* start PASSAGE SHOWN *
For more advanced usage (e.g. custom embeddings, parameter tuning), see the [examples folder](examples/) or [API documentation](https://irt-systemx.github.io/tdaad/)


## 📌 Usage Notes

- TDAAD is designed for **multivariate time series** (2D inputs) — univariate data is not supported.
- The core detection method relies on **sliding-window embeddings** and **persistent homology** to identify structural changes in the signal.
- The key parameters that impact results and runtime are:
    - `window_size` controls the time resolution — larger windows capture slower anomalies, smaller ones detect more localized changes.
    - `n_centers_by_dim` controls the number of reference shapes used per homology dimension (e.g. connected components in H0, loops in H1, ...). Increasing this improves sensitivity but adds computation time.
    - `tda_max_dim` sets the **maximum topological feature dimension** computed (0 = connected components, 1 = loops, 2 = voids, ...). Higher values increase runtime and memory usage.
- Inputs can be `numpy.ndarray` or `pandas.DataFrame`. Column names are preserved in the output when using DataFrames.

⚙️ You can typically handle ~100 sensors and a few hundred time steps per window on a modern machine.
* end PASSAGE SHOWN *
OBJECTIVES:
[1] Answer these about the usage notes, each in a few words:
(a) What kind of data does TDAAD not support?
(b) Which two input types can be passed in?
(c) In `tda_max_dim`, which value stands for loops?
[2] Please copy everything in the usage notes from "- TDAAD is designed" down to "and memory usage.", word for word.
* start GIVEN DATA *
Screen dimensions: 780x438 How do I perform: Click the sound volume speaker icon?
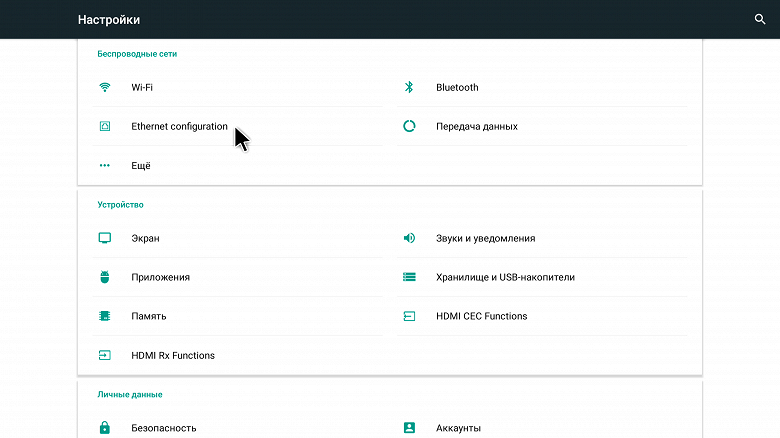click(x=409, y=238)
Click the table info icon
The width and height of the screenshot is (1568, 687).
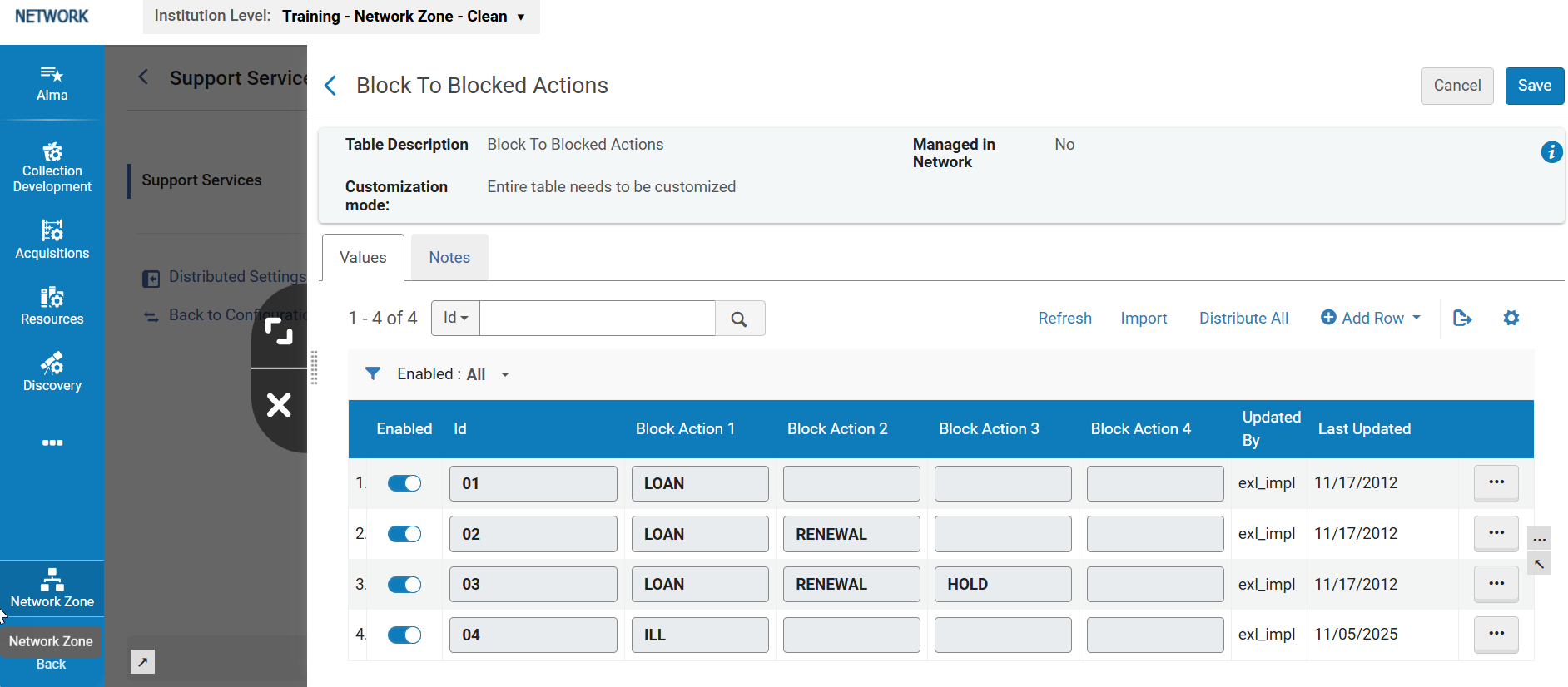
* end GIVEN DATA *
FINAL ANSWERS:
[1]
(a) Univariate data
(b) `numpy.ndarray` and `pandas.DataFrame`
(c) 1

[2]
- TDAAD is designed for **multivariate time series** (2D inputs) — univariate data is not supported.
- The core detection method relies on **sliding-window embeddings** and **persistent homology** to identify structural changes in the signal.
- The key parameters that impact results and runtime are:
    - `window_size` controls the time resolution — larger windows capture slower anomalies, smaller ones detect more localized changes.
    - `n_centers_by_dim` controls the number of reference shapes used per homology dimension (e.g. connected components in H0, loops in H1, ...). Increasing this improves sensitivity but adds computation time.
    - `tda_max_dim` sets the **maximum topological feature dimension** computed (0 = connected components, 1 = loops, 2 = voids, ...). Higher values increase runtime and memory usage.